* **Exercise instructions**
Within the entries below, find every line that has the string "folder", then copy it.

* **Provided records**
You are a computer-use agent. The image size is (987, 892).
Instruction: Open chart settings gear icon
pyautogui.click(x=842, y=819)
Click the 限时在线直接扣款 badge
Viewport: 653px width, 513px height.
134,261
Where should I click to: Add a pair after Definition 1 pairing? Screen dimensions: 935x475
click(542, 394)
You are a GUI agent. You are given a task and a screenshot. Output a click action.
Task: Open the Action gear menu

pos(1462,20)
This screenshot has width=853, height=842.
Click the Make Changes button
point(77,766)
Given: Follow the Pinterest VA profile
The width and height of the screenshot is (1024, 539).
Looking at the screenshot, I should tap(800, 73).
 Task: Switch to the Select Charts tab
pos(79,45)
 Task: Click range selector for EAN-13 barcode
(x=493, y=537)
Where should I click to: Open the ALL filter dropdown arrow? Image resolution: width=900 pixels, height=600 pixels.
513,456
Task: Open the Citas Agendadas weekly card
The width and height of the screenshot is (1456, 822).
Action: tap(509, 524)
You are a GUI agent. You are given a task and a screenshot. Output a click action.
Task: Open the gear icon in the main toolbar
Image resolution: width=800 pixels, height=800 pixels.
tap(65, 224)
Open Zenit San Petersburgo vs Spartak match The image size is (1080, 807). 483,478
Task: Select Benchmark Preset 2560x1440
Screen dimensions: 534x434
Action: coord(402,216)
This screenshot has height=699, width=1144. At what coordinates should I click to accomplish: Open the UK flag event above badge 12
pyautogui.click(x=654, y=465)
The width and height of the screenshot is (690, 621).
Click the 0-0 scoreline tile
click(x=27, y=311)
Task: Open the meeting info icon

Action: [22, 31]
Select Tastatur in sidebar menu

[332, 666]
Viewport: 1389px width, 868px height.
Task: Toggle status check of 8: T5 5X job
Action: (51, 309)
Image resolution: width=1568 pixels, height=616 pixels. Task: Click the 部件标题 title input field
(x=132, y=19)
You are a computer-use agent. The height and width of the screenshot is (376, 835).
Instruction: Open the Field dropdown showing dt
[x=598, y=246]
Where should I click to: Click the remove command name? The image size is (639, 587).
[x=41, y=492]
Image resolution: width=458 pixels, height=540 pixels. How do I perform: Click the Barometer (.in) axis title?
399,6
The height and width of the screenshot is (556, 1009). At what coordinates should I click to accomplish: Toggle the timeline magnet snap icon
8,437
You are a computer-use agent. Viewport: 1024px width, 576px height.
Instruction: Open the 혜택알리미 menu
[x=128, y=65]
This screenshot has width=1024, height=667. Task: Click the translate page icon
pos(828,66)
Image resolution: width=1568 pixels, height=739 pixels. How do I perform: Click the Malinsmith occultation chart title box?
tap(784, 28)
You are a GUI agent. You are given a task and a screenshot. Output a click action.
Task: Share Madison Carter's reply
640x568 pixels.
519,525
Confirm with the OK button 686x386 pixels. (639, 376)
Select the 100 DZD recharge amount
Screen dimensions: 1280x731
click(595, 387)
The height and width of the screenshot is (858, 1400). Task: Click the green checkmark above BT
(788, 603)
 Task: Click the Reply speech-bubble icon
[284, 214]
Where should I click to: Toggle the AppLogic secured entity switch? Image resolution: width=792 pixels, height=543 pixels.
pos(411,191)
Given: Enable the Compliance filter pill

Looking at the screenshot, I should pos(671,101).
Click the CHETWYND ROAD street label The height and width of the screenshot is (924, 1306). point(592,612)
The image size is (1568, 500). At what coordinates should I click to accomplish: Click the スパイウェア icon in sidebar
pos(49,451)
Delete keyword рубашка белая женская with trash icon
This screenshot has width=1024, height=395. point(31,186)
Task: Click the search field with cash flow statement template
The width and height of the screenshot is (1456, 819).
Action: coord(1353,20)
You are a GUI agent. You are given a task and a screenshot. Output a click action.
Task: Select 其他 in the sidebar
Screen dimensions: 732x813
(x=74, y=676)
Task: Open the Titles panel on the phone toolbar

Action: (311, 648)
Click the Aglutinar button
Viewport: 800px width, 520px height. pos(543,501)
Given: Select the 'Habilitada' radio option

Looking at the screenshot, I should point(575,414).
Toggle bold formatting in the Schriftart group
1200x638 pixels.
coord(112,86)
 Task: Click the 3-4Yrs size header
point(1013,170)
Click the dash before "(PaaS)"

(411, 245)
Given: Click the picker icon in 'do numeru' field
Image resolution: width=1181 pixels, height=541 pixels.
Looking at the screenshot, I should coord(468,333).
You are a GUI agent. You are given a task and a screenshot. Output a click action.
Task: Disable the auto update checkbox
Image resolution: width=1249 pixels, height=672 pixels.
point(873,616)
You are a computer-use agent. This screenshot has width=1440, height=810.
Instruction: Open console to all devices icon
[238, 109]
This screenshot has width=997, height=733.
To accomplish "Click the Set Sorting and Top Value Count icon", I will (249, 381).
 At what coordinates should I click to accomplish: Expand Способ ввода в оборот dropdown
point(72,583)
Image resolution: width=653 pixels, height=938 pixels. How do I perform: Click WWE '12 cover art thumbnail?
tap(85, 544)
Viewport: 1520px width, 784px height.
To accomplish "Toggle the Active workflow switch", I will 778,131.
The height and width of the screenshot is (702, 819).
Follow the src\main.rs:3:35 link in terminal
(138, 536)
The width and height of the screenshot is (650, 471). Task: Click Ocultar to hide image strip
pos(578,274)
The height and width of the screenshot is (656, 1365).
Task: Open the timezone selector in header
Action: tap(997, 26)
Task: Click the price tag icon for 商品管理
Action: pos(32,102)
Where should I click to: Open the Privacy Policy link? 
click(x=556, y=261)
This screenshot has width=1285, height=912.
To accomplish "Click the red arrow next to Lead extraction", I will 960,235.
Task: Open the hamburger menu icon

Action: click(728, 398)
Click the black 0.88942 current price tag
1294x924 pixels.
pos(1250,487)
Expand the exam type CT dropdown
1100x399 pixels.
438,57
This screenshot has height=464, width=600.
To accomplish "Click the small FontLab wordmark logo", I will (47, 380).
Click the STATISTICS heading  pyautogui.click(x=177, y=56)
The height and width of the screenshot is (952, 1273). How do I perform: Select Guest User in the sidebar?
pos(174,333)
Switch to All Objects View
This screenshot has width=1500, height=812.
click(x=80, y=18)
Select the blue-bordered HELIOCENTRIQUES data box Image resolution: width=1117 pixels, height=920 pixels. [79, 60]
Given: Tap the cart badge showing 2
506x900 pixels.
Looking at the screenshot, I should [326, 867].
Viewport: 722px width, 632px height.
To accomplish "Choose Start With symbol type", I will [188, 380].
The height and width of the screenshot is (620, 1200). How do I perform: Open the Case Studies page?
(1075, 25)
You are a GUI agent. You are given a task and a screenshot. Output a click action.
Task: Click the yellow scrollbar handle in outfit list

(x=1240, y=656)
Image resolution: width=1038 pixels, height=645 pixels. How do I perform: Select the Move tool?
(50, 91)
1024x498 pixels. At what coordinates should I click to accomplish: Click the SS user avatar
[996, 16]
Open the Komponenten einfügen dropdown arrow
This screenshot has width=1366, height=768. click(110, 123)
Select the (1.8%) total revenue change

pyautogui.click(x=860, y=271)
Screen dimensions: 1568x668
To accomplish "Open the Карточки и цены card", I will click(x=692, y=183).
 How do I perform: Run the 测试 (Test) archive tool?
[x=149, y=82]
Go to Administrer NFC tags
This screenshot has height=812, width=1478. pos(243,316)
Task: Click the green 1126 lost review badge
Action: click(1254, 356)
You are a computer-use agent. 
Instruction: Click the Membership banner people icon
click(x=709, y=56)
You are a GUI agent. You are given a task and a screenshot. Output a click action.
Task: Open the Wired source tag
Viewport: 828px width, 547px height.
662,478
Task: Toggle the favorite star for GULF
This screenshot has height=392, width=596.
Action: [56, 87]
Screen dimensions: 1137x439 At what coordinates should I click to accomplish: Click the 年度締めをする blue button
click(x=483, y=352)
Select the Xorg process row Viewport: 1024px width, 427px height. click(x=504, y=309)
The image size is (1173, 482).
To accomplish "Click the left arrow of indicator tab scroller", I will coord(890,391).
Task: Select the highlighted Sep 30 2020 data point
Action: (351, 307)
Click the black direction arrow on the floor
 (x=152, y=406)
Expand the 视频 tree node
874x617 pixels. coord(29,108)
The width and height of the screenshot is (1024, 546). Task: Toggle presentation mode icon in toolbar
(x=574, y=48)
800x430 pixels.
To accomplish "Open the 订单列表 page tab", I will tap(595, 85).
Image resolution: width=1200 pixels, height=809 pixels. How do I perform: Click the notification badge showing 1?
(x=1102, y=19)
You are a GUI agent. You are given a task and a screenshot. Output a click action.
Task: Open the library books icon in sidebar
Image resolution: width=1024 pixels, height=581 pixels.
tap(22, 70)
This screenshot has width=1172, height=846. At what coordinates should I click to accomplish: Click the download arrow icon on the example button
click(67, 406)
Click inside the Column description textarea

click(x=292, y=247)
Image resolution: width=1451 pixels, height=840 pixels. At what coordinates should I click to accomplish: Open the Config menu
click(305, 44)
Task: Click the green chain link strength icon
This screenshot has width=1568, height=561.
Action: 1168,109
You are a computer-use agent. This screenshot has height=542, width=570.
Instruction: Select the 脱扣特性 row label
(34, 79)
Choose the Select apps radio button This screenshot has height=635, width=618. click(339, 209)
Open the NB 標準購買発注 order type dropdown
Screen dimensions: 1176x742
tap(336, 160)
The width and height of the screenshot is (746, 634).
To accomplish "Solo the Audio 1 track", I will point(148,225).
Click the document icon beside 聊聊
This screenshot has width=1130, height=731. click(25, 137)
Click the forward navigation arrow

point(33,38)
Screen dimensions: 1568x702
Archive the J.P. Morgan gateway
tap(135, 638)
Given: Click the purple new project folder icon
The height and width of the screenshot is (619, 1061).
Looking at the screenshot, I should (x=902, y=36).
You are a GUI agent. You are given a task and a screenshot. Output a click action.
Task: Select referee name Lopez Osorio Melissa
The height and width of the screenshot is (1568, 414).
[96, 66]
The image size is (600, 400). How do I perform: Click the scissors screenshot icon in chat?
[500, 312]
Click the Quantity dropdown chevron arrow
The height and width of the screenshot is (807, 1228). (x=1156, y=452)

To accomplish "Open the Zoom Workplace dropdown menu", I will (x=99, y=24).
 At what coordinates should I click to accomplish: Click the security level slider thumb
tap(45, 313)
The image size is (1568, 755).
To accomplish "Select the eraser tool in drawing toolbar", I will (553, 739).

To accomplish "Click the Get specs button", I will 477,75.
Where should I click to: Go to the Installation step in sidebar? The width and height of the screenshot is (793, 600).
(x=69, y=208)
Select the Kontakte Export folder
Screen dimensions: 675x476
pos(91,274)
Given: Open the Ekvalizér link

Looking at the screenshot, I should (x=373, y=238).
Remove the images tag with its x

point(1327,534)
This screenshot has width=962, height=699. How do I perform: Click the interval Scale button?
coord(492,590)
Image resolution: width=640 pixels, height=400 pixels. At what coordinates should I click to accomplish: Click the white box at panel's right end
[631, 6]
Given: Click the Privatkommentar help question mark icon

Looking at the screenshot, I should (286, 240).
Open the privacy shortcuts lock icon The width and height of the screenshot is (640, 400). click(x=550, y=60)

* **Your response**
Given: Click the purple new project folder icon
Select the Kontakte Export folder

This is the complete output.